*OBJETIVO 1:* Según el texto de origen, ¿quiénes estaban a cargo de la parroquia?

Mi familia me enseñó a aceptar ambos aspectos de mi persona. En mi casa se hablaban indiferentemente el español y el inglés. Mi padre tocaba canciones mexicanas en su guitarra y mi madre transmitía la sabiduría popular que había recibido de sus padres, una pareja cuyo amor había superado las barreras internacionales. Mis diez hermanos y hermanas proporcionaban amplias oportunidades para aprender a vivir ¡en comunidad! En la escuela, la presencia de maestras, muchas de ellas religiosas de las Hermanas de la Caridad del Verbo Encarnado, fue para nosotros una bendición. Provenían de México, de Irlanda y de Estados Unidos. Me enseñaron sor Mildred Warminski y sor Josetta Eveler, ambas excelentes maestras. Mi educación secundaria estuvo a cargo de los hermanos de La Salle, destacando el hermano Amedy Long, y sus colaboradores seglares, especialmente Harry Kelleher. Nuestra parroquia estaba a cargo de los jesuitas de la provincia mexicana. Nuestro párroco méxico-americano, el padre Pedro José Martínez, así como la directora mexicana de la escuela parroquial, la hermana Ana Luisa Luna, se esforzaron para fomentar en nosotros el orgullo por nuestra cultura. De hecho, nos aseguraban que haber nacido en medio de esa gran diversidad cultural era una bendición.

*Registros de localización de elementos:*
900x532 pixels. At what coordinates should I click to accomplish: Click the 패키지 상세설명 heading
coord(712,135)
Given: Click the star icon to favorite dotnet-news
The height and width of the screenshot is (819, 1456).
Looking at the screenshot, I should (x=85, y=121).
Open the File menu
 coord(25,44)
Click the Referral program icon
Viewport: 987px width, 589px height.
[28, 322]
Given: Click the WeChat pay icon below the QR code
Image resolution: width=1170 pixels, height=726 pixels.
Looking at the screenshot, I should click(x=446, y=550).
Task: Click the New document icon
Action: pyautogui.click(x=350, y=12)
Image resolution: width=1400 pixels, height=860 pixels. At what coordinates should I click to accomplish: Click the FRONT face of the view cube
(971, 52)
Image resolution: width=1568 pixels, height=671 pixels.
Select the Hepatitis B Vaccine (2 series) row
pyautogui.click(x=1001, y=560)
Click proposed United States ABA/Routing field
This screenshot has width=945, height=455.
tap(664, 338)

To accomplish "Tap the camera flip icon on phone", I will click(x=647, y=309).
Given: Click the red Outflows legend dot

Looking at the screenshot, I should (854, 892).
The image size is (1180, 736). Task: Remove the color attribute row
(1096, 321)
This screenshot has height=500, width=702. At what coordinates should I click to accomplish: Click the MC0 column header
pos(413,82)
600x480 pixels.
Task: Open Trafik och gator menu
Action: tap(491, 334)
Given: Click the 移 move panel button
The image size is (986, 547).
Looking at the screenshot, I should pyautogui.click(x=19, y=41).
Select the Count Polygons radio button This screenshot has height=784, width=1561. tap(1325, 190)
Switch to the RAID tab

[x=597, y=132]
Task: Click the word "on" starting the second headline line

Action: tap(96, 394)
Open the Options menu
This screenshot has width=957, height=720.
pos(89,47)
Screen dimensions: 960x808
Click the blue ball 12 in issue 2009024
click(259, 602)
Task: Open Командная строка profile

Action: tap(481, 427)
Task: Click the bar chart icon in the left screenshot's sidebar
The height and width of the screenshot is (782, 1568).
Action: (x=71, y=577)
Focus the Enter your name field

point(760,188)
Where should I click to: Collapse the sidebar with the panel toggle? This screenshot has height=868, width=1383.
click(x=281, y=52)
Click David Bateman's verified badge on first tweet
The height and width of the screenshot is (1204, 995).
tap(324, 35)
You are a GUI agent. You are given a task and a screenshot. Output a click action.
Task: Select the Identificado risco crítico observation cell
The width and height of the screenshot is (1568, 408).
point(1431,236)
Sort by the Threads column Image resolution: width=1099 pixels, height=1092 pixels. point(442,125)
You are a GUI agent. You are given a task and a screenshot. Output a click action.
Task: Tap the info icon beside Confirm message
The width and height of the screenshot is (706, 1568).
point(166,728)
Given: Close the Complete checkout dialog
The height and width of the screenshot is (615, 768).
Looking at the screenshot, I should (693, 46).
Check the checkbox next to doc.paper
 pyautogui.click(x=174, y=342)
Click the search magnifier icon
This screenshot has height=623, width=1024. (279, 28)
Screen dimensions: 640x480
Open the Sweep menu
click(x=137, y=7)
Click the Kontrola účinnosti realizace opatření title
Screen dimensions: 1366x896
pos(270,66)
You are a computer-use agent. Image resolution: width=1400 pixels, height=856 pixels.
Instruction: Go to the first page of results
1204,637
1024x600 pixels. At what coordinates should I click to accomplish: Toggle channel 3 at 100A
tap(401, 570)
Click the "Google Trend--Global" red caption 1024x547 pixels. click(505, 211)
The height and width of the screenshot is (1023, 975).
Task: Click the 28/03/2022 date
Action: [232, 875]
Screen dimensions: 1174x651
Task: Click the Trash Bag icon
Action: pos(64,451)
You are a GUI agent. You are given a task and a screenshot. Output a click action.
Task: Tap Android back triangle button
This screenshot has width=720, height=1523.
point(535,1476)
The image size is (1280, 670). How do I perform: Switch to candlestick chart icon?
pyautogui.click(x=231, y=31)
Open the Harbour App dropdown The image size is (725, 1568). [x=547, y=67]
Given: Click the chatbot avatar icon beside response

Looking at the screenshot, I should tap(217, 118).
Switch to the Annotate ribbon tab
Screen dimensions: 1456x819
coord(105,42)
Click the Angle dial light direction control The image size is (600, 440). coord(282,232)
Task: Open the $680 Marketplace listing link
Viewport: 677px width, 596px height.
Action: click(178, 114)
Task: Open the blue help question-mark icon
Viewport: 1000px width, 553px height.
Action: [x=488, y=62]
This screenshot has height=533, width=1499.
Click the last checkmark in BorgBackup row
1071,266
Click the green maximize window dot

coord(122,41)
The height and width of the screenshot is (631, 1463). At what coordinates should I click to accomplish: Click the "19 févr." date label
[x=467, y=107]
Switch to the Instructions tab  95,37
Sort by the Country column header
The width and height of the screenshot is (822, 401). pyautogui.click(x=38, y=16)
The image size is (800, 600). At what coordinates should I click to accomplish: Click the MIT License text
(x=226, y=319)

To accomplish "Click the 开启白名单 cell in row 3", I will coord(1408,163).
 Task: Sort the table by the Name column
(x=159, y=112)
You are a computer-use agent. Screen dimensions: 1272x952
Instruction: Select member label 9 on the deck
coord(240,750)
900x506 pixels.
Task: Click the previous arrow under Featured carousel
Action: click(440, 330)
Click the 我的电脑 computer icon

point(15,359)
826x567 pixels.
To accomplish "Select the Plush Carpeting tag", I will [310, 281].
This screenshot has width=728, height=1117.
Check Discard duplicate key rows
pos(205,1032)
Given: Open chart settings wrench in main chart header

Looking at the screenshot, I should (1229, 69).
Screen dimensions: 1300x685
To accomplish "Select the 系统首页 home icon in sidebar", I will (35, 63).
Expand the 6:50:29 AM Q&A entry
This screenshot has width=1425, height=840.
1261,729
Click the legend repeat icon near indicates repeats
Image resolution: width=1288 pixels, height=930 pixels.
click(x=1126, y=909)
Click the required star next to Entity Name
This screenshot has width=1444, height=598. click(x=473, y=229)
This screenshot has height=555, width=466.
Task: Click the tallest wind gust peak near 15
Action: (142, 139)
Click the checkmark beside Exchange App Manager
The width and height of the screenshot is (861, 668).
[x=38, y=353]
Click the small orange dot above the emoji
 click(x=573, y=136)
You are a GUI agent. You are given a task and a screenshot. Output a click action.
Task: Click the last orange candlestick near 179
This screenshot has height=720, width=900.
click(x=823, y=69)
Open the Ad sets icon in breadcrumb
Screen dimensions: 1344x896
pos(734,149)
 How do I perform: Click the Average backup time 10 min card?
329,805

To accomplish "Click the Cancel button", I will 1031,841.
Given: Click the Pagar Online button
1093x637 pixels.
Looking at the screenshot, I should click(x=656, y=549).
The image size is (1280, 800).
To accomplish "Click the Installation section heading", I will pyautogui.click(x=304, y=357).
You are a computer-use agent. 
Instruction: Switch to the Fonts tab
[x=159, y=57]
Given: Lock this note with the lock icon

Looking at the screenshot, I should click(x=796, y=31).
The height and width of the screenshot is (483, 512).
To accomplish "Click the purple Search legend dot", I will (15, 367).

*OBJETIVO 2:* Actualiza las entradas desde la línea que contiene "pixels. click(505, 211)" hasta la línea que contiene "Switch to the Instructions", ambas incluidas, sustituyendo "Viewport" por "Ventana" sin tocar nada más. Devuelve solo esas líneas.

*RESULTADO 1:* Los jesuitas de la provincia mexicana.

*RESULTADO 2:*
Click the "Google Trend--Global" red caption 1024x547 pixels. click(505, 211)
The height and width of the screenshot is (1023, 975).
Task: Click the 28/03/2022 date
Action: [232, 875]
Screen dimensions: 1174x651
Task: Click the Trash Bag icon
Action: pos(64,451)
You are a GUI agent. You are given a task and a screenshot. Output a click action.
Task: Tap Android back triangle button
This screenshot has width=720, height=1523.
point(535,1476)
The image size is (1280, 670). How do I perform: Switch to candlestick chart icon?
pyautogui.click(x=231, y=31)
Open the Harbour App dropdown The image size is (725, 1568). [x=547, y=67]
Given: Click the chatbot avatar icon beside response

Looking at the screenshot, I should tap(217, 118).
Switch to the Annotate ribbon tab
Screen dimensions: 1456x819
coord(105,42)
Click the Angle dial light direction control The image size is (600, 440). coord(282,232)
Task: Open the $680 Marketplace listing link
Ventana: 677px width, 596px height.
Action: click(178, 114)
Task: Open the blue help question-mark icon
Ventana: 1000px width, 553px height.
Action: [x=488, y=62]
This screenshot has height=533, width=1499.
Click the last checkmark in BorgBackup row
1071,266
Click the green maximize window dot

coord(122,41)
The height and width of the screenshot is (631, 1463). At what coordinates should I click to accomplish: Click the "19 févr." date label
[x=467, y=107]
Switch to the Instructions tab  95,37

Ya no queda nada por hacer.